Exercise
From the records below, copy out exactly the lines from the one containing "찾아오시는 길 (64, 2204)" to the one containing "LE CLUB (1110, 25)", both included. Add nothing else.

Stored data

________________________

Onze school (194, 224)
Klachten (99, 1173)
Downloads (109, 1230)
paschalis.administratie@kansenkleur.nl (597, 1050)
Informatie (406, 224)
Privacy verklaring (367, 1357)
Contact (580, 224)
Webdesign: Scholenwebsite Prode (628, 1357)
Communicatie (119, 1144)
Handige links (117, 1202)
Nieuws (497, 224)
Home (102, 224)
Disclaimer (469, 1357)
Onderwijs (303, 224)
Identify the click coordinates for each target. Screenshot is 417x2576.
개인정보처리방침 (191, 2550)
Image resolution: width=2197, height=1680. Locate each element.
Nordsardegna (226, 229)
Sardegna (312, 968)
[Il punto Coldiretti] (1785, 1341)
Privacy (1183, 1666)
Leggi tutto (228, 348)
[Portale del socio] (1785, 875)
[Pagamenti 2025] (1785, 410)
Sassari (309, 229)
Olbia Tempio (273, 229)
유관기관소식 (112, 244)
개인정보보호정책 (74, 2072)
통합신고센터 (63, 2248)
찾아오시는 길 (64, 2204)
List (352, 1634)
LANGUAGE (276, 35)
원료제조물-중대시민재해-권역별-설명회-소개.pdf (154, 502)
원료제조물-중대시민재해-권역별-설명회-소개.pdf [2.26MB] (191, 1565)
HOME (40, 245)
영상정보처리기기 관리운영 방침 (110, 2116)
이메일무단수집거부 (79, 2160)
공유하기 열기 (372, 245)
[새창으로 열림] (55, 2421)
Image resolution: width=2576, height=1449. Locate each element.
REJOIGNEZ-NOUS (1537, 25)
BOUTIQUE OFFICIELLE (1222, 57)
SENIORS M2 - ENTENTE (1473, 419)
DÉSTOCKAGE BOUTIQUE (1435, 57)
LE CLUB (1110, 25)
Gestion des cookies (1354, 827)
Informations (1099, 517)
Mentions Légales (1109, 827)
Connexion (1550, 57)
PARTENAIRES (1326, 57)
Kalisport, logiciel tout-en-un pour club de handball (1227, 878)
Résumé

________________________

Final answer
찾아오시는 길 (64, 2204)
List (352, 1634)
LANGUAGE (276, 35)
원료제조물-중대시민재해-권역별-설명회-소개.pdf (154, 502)
원료제조물-중대시민재해-권역별-설명회-소개.pdf [2.26MB] (191, 1565)
HOME (40, 245)
영상정보처리기기 관리운영 방침 (110, 2116)
이메일무단수집거부 (79, 2160)
공유하기 열기 (372, 245)
[새창으로 열림] (55, 2421)
Image resolution: width=2576, height=1449. Locate each element.
REJOIGNEZ-NOUS (1537, 25)
BOUTIQUE OFFICIELLE (1222, 57)
SENIORS M2 - ENTENTE (1473, 419)
DÉSTOCKAGE BOUTIQUE (1435, 57)
LE CLUB (1110, 25)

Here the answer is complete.